§ The task
Format the material from its start through the line containing "Looking at the" as a two-column CSV with the headers instruction and response. Give one row per instruction and its response, with each text in a single quoted field and line breaks replaced by spaces.

==================================================

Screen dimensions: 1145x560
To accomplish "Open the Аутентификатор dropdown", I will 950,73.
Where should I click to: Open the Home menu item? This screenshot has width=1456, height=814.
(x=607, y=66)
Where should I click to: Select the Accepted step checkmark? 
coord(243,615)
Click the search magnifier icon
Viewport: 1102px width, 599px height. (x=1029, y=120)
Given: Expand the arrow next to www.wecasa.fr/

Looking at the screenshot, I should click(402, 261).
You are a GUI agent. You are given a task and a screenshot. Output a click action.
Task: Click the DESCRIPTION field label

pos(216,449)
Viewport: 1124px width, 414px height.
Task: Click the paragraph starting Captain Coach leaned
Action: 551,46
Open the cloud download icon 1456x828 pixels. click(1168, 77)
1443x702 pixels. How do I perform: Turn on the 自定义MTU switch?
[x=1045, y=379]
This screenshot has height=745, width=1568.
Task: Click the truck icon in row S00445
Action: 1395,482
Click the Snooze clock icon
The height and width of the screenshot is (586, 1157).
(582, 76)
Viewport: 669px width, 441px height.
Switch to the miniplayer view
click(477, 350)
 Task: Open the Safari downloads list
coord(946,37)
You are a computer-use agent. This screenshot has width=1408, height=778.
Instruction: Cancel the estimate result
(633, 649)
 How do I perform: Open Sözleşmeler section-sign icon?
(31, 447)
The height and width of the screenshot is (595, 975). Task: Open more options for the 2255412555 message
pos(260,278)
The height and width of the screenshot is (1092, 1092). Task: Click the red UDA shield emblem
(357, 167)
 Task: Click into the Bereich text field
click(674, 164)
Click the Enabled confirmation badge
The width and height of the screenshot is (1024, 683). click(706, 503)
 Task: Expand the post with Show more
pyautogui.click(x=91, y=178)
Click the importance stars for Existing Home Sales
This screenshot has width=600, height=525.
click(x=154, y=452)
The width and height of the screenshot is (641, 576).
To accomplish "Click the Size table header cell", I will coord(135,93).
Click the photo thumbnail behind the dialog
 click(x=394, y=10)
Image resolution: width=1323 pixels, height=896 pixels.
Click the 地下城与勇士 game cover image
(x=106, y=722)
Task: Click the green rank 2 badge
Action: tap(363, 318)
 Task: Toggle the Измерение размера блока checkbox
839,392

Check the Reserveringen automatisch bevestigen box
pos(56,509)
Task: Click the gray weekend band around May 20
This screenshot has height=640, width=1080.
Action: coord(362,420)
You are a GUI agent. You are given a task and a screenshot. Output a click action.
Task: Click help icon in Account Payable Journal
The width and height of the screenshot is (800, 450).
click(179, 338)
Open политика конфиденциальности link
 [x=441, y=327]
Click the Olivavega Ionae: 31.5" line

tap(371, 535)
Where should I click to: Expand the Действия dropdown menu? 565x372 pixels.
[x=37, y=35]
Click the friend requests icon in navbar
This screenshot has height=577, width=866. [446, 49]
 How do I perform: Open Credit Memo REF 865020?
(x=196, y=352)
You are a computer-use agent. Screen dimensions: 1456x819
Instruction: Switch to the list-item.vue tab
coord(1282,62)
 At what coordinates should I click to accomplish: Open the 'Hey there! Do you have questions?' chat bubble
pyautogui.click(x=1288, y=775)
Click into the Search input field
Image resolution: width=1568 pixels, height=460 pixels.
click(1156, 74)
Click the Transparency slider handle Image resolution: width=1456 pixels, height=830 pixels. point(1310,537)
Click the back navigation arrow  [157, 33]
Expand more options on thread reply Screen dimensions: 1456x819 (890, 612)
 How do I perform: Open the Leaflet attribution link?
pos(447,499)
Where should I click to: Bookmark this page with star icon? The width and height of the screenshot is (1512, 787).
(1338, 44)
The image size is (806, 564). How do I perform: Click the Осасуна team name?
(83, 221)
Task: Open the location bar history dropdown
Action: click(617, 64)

==================================================

§ Result for this task
instruction,response
"Screen dimensions: 1145x560 To accomplish ""Open the Аутентификатор dropdown"",","I will 950,73."
"Where should I click to: Open the Home menu item? This screenshot has width=1456, height=814.","(x=607, y=66)"
"Where should I click to: Select the Accepted step checkmark?","coord(243,615)"
"Click the search magnifier icon","Viewport: 1102px width, 599px height. (x=1029, y=120)"
"Given: Expand the arrow next to www.wecasa.fr/","Looking at the screenshot, I should click(402, 261)."